Every Fall, the Program recruits Staff Attorneys to work in its ten trial offices. The number of open positions varies each year.
Applicants for Staff Attorney positions must be entering or in their final year of law school and be on track to graduate from an accredited law school. The Program also welcomes applicants who have graduated from law school, are pursuing a judicial clerkship or fellowship, and want to begin their public defender careers immediately after their clerkship or fellowship ends. In addition, an applicant must be a member of the New Hampshire Bar, eligible to waive into the New Hampshire Bar with a qualifying Uniform Bar Examination score, or qualified for and prepared to take and pass the New Hampshire Bar Examination. The examination is given in Concord every February and July, with registration typically required by December 1 for the February exam, and May 1 for the July exam. Most applicants take the exam during the July session that precedes the start of new lawyer training in late August.
Successful applicants will have pursued and distinguished themselves in academic coursework which prepares them for a career as a public defender, such as courses in evidence, trial advocacy, criminal procedure and constitutional law. In addition, successful applicants pursue opportunities to participate in criminal clinical programs offered by their law schools, or internship and externship opportunities at public defender offices.

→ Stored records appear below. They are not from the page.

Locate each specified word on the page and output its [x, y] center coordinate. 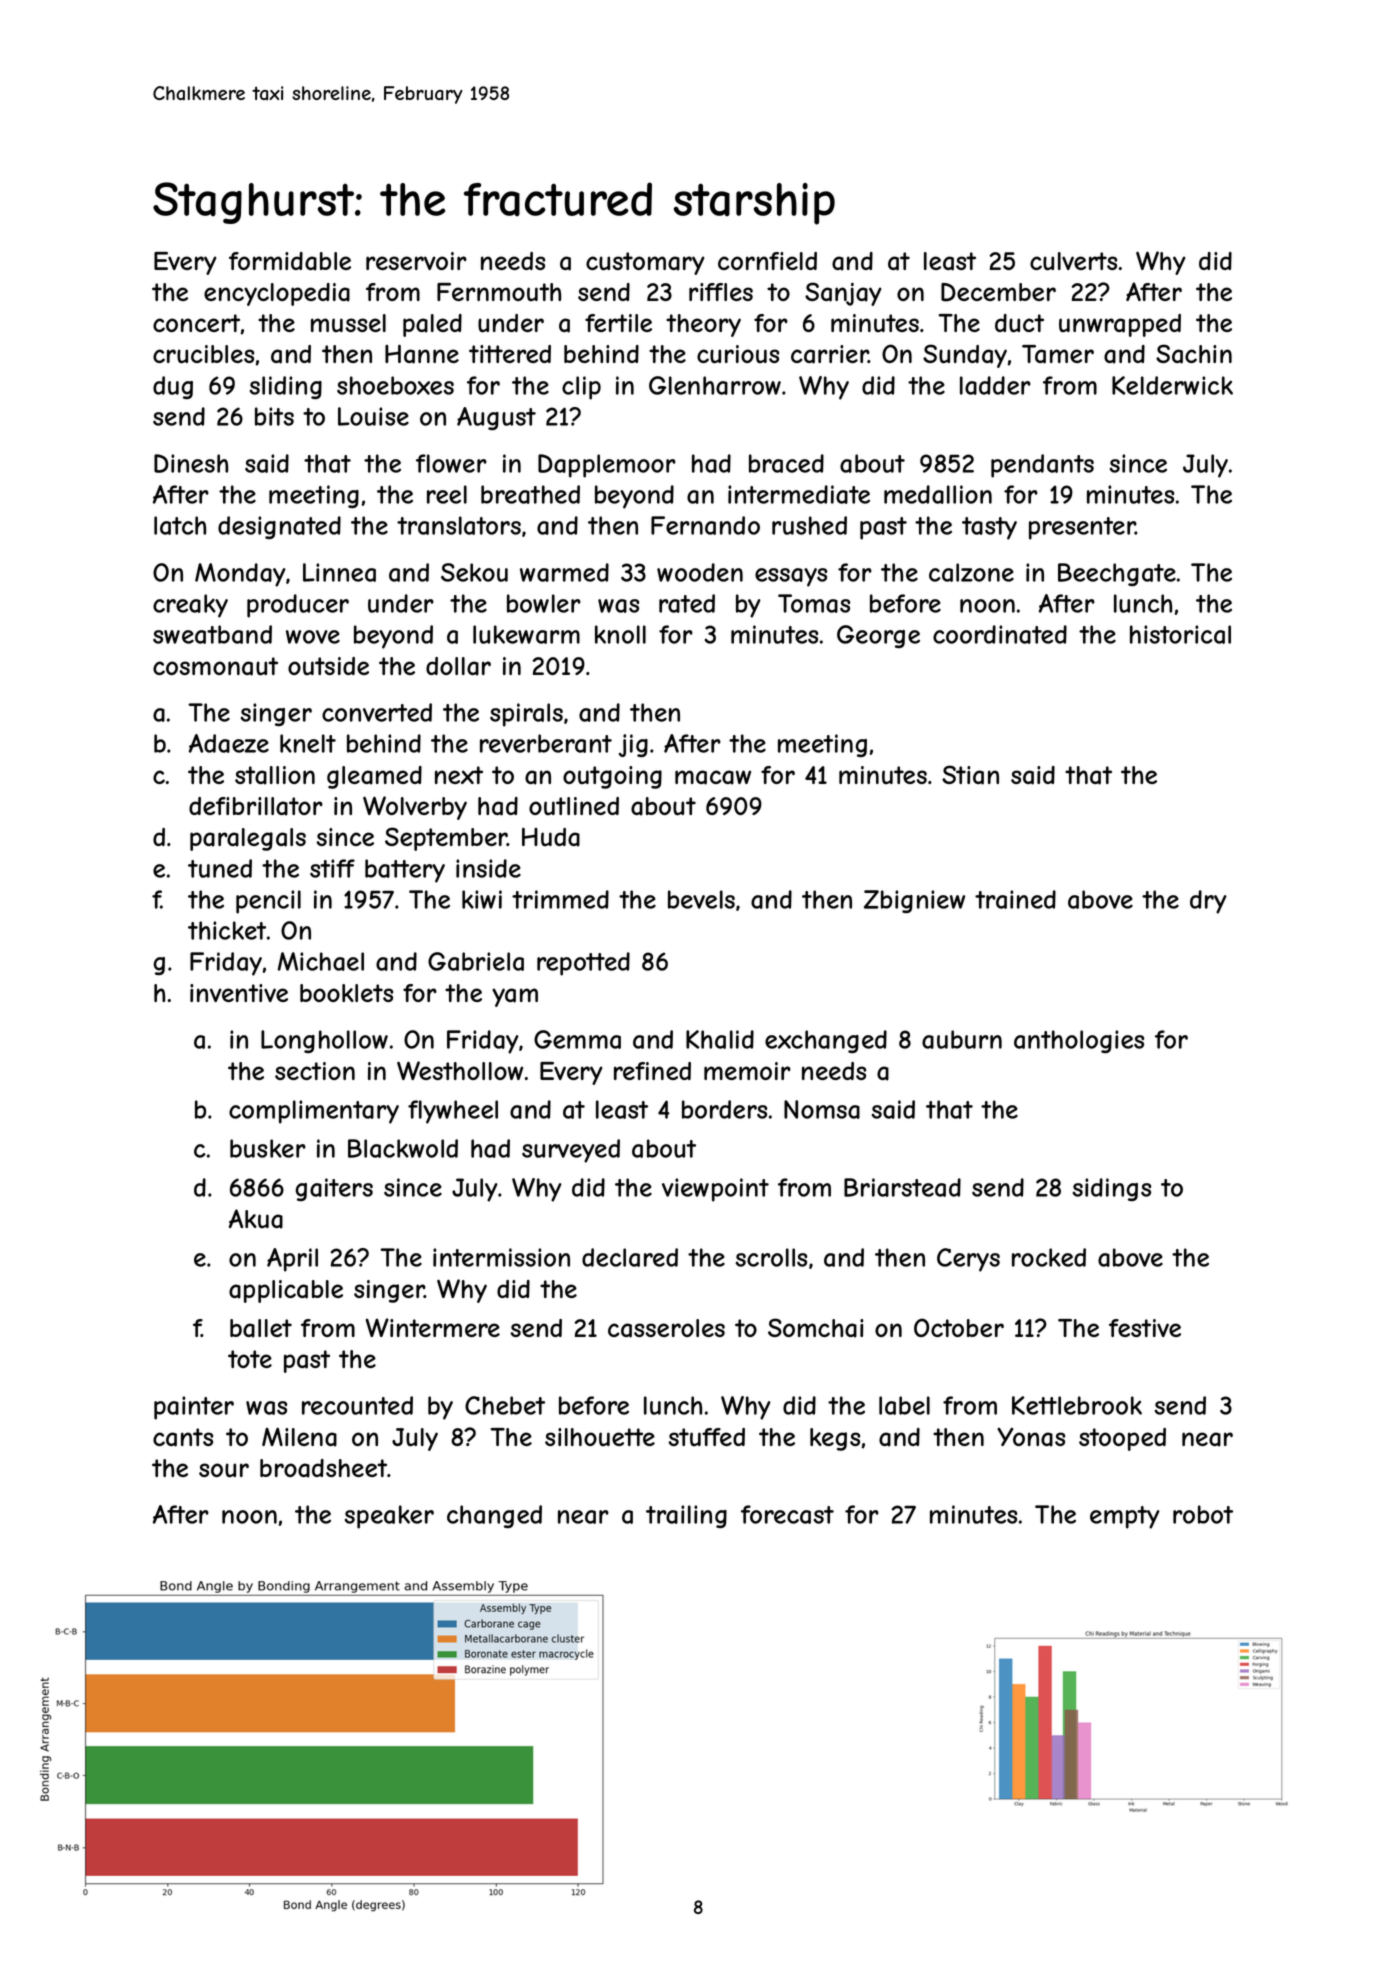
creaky [190, 606]
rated [687, 603]
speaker [389, 1517]
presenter [1082, 528]
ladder [995, 385]
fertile [618, 323]
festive [1145, 1328]
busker [268, 1148]
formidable [290, 261]
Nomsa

Upon acceptance of an offer of employment, new hires will submit their top three choices for office placement. They will know by the time they graduate what office they will be in. After new lawyer training, new public defenders will start out with a small case load consisting of misdemeanor and juvenile cases. Each new lawyer is assigned a mentor, who will meet with the lawyer at least weekly. The Managing Attorney, who assigns cases within each office, will carefully monitor the new lawyer’s case load. Over time, the new lawyer will receive more misdemeanor and juvenile cases, and will begin to receive felony cases, and co-counsel felony cases with senior attorneys, within the first few months of employment. A typical new lawyer, by the end of the first year, carries a case load consisting of roughly twenty-five misdemeanors, twenty-five felonies, and twenty-five other cases (juveniles, probation violations, other adult post-conviction matters).